Microsoft has officially announced that its latest speech-to-speech (S2S) model, GPT-realtime, has been officially released on the Azure AI Foundry platform. This new model integrates Microsoft's multiple improvements in speech technology into a unified product, with core advantages focusing on natural language processing, excellent audio quality, and more accurate command following capabilities.
Developers can now access GPT-realtime through a new Real-time API. The model is designed to provide more natural and expressive speech output and a higher quality audio experience. As part of this release, Microsoft also introduced two new voice options—Marin and Cedar—intended to offer realistic and clear speech synthesis for users.
In the announcement, Microsoft highlighted several key improvements in the new model, including enhanced function calling capabilities, higher accuracy in command execution, and innovative image input support. This new feature allows users to add images to voice conversations and discuss them, enabling multimodal interaction without relying on video streams.
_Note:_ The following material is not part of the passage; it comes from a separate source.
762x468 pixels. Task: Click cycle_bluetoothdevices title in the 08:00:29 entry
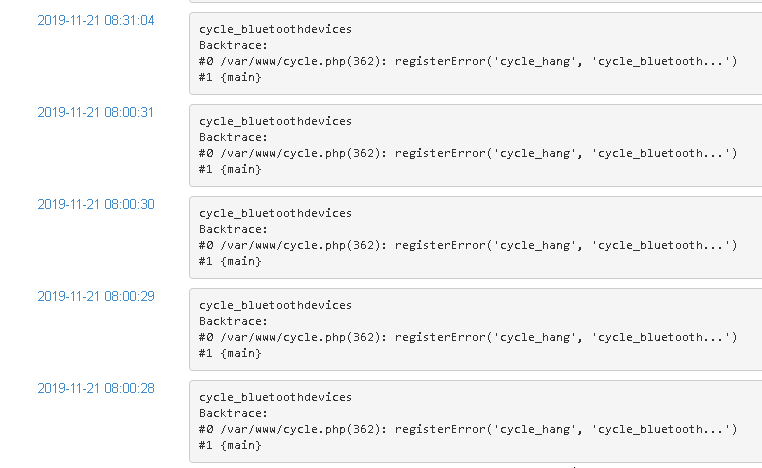click(x=275, y=305)
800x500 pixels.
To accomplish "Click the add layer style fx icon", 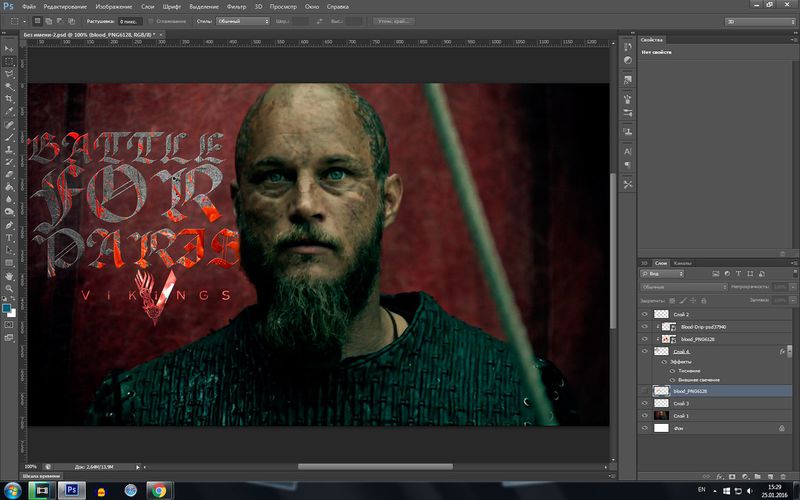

In addition to technical upgrades, Microsoft also adjusted its pricing model. Compared to the previous gpt-4o-realtime preview version, the official version of gpt-realtime has reduced its price by 20%, with costs calculated based on the usage of per million tokens (token).
This release marks Microsoft's commitment to expanding its real-time AI capabilities for developers and enterprises. By combining expressive speech synthesis, high-quality audio, and multimodal input, GPT-realtime is expected to provide strong technical support for a wide range of applications, from advanced customer support systems to innovative assistive tools.